Machu Picchu | Peru

machu picchu

23/03/2007

And Dağlarının zirvesinde yer alan Machu Picchu 1911 yılında Amerikalı mimar Hiram Birgham tarafından tesadüf sonucu keşfediliyor. Aslında başka bir şehri arayan Bingham, kısa sürede daha önce kimsenin hatta yerlilerin bile varlığından habersiz olduğu, yeni bir keşif yaptığını anlıyor. İnkaların klasik teraslı mimari tarzıyla dağın zirvesine oturtulmuş olan kent, aslında bir bir tapınak kompleksi. Muhteşem manzarasıyla herkesi büyülen Machu Picchu hergün dünyanın dört bucağından binlerce insan tarafından geziliyor. Kent tanrılara kurban sunmak ve adak adamak amacıyla yapılmış birçok tapınaktan oluşuyor. İknalar çok önemli olan bu arazide teraslı tarım tekniğiyle yetiştirebildikleri ürünlerin (mısır, coca, patates) en yüksek kalitede olanlarını bu tapınaklarda tanrılara sunuyorlar. Bu nedenle zirvenin etekleri teras şeklinde tarlalarla kaplı. Machu Picchu aynı zamanda dağların zirvelerinden geçerek ülkeyi baştan başa kat eden İnka Kraliyet Yolu’nun da son noktası. Dünyanın çeşitli yerlerinden gelen yürüyüşçüler, trenden 88. kilometre adı verilen yerde inerek Machu Picchu’ya bu yoldan ulaşıyorlar.

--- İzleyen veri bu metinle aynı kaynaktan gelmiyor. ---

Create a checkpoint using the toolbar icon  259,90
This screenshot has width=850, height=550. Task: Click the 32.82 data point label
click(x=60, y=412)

Machu Pichu inka dilinde (aslinda Keçhua dilinde) eski dağ demek. Bir de tam karşısında Wayna Pichu var bu da yeni dağ demek. Fotoğraflarda kalıntıların arkasında görünen Wayna Picchu. Biz çok belirsiz bir havada Machu Pichu’ya tırmanmaya başlıyoruz. Yerel rehberimizin havanın sürekli değişken olabileceği ve yanımıza yağmurluklarımızı almamızı tembihlemesi biraz canımızı sıkıyor. Gökyüzü şimdilik yoğun bulutla kaplı ve kasvetli bir hava var. Tırmanacağımız en yüksek teraslar bulunduğumuz yerden 600-700 mt. yukarıda olduğunu tahmin ediyorum. Aynı zamanda dağcı olan Türk rehberimiz Güneş’de beni doğruluyor. Yükseklik hepimizin gözünü biraz korkutuyor. Peru’lu rehberimiz bize kalıntıların ortalarına kadar mihmandarlık ederek, anlatıyor ve sonra kayboluyor. Meğerse anlatılacaklar bitmiş… Bundan sonra 2 saat vaktimiz var, yerel rehberin bizi bıraktığı yerle panoramanın fotoğrafını çekmeyi gözüme kestirdiğim noktanın arasındaki dik yokuş yaklaşık 500 mt. Yukarı tırmanmak için gruptan yanıma ortak arıyorum. 3-4 kişi vazgeçip dönüyor. Cevval doktorlar, rehberimiz Güneş hemen fırlıyorlar. İlham (eşim olur kendisi) koluma asılıyor. Kendimi yoracağımdan ve yükümün ağırlığından filan bahsedip vazgeçirmeye çalışıyor. Ama başarılı olamayıp peşimize takılıyor mecburen… Yıllardır fotoğraflarını gördüğüm, çekmeyi hayal ettiğim yerdeyim. Oraya kadar gitmişim, o fotoğrafı çekmezsem kahrolurum. Yarım saat içinde 4-5 kez durup nefeslenerek sonunda kestirdiğim noktaya çıkıyoruz. Nefes nefese dinlenmeye çalışırken bulunduğumuz tüm bölgeyi kapatan bulut biraz aralanıyor. Bakıyorum ve heyecanlanıyorum, bulut daha da açılıyor ve kalıntıların bulunduğu bölgeye doğru bulutların arasından bir işik huzmesi hızla hareketediyor. Heyecanla fotoğraf çekecek herkese bağırıyorum. Tam doğru noktada nefis bir ışık kalenin tam orta noktasını aydınlatıyor. Herkesin nefesi kesilmiş durumda… Kitapçılarda gördüğümüz fotoğraflarda bile olmayan bir ışık; bazen dağı, bazen kalıntıları, bazen terasları, bazen yamaçları aydınlatıyor. Abartmadan oraya bir ışık seti kurmaya kalksam ancak bu kadar aydınlatabilirim. Heyecandan kendimi kaybediyorum, İlham’ın seslenmesiyle biraz duruyor ve seyrediyorum. Nefis bir ışık ve nefes kesen bir manzara var karşımızda…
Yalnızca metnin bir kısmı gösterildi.